BM Genel Kurulu 63. Dönem Başkanı Miguel d’Escoto geçtiğimiz haftalarda Telesur kanalına bir röportaj verdi:

“Kolombiya Devlet Başkanı Alvaro Uribe ve Kosta Rika Devlet Başkanı Arias benzer özelliklere sahip. Her ikisi de kendi ülkelerinde ABD çıkarlarını temsil ediyor, bu yüzden de her şeye boyun eğiyorlar.”

Aslen Nikaragualı bir rahip olan Miguel d'Escoto Ekim 1977'de Sandinist Ulusal Kurtuluş Cephesi'ne (FSLN) desteğini açıklayan 12'lerden biri.
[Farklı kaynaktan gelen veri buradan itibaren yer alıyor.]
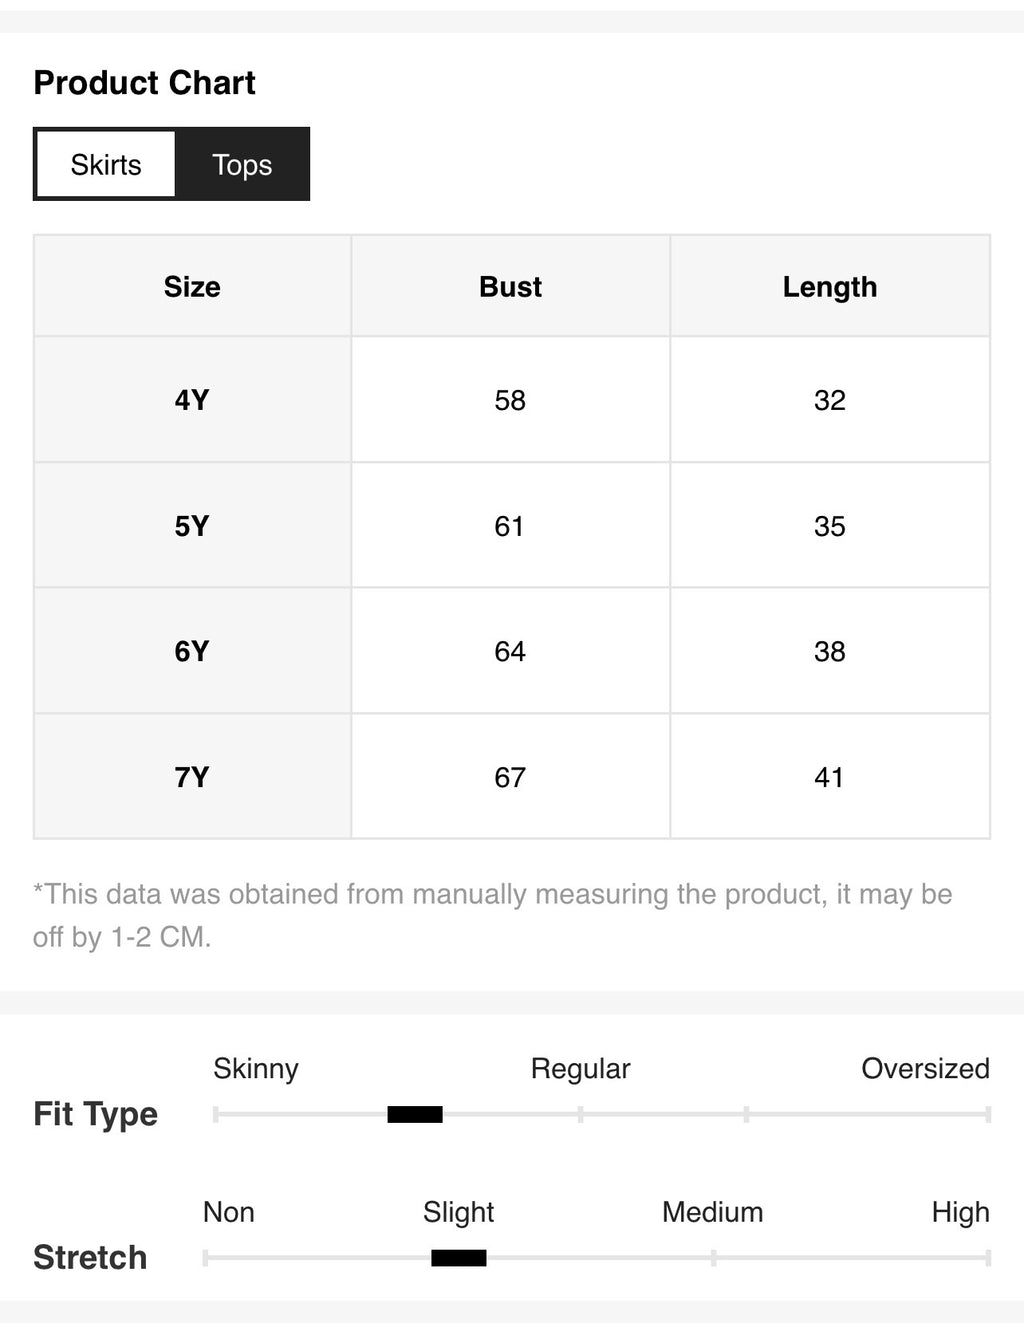Select the 7Y size row
Image resolution: width=1024 pixels, height=1339 pixels.
(512, 777)
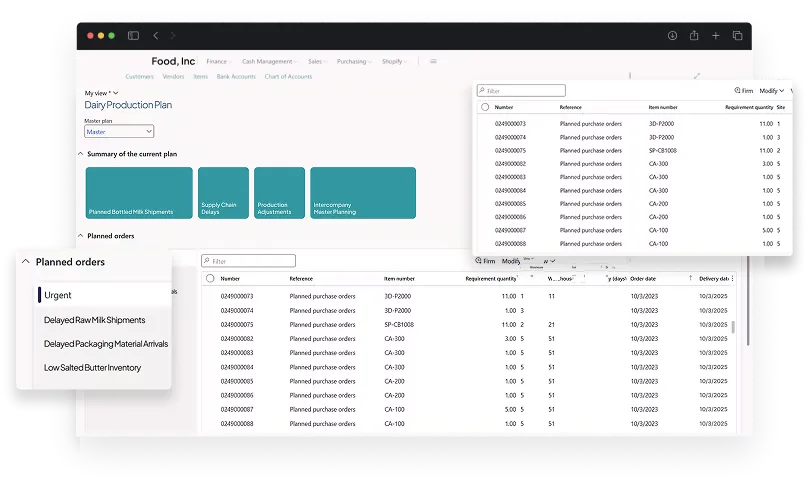Open the Master plan dropdown
This screenshot has height=487, width=810.
click(x=119, y=131)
Toplumsal etkisi olan bu 12 kişinin verdiği destek FSLN'ye uluslararası düzlemde de meşruiyet sağlamıştı. Devrimci faaliyetlere dahil olduğu için 1980'de Papa tarafından kınandı ve rahiplik sıfatı elinden alındı. d'Escoto, Nikaragua'da 1979'da yaşanan devrimin ardından Daniel Ortega başkanlığındaki FSLN hükümetinde dışişleri bakanı oldu ve bu görevi Sandinist iktidarın sonuna, yani 1990 yılına dek yürüttü. 1986'da Lenin Barış Ödülü'nü kazandı. Latin Amerika ve Karayip ülkelerinin adayı olarak seçildiği Birleşmiş Milletler'in 63. Dönem Genel Kurulu başkanlığını Eylül 2008 ile Eylül 2009 arasında yürüttü.

d'Escoto'nun Telesur kanalına verdiği röportaj şöyle:

“ Güney Amerikalı başkan Uribe ile Orta Amerikalı başkan Arias benzer özelliklere sahipler. Yaptıklarının sebebi ne mi? Emperyalizme boyun eğiyorlar ve buna karşı duramıyorlar.”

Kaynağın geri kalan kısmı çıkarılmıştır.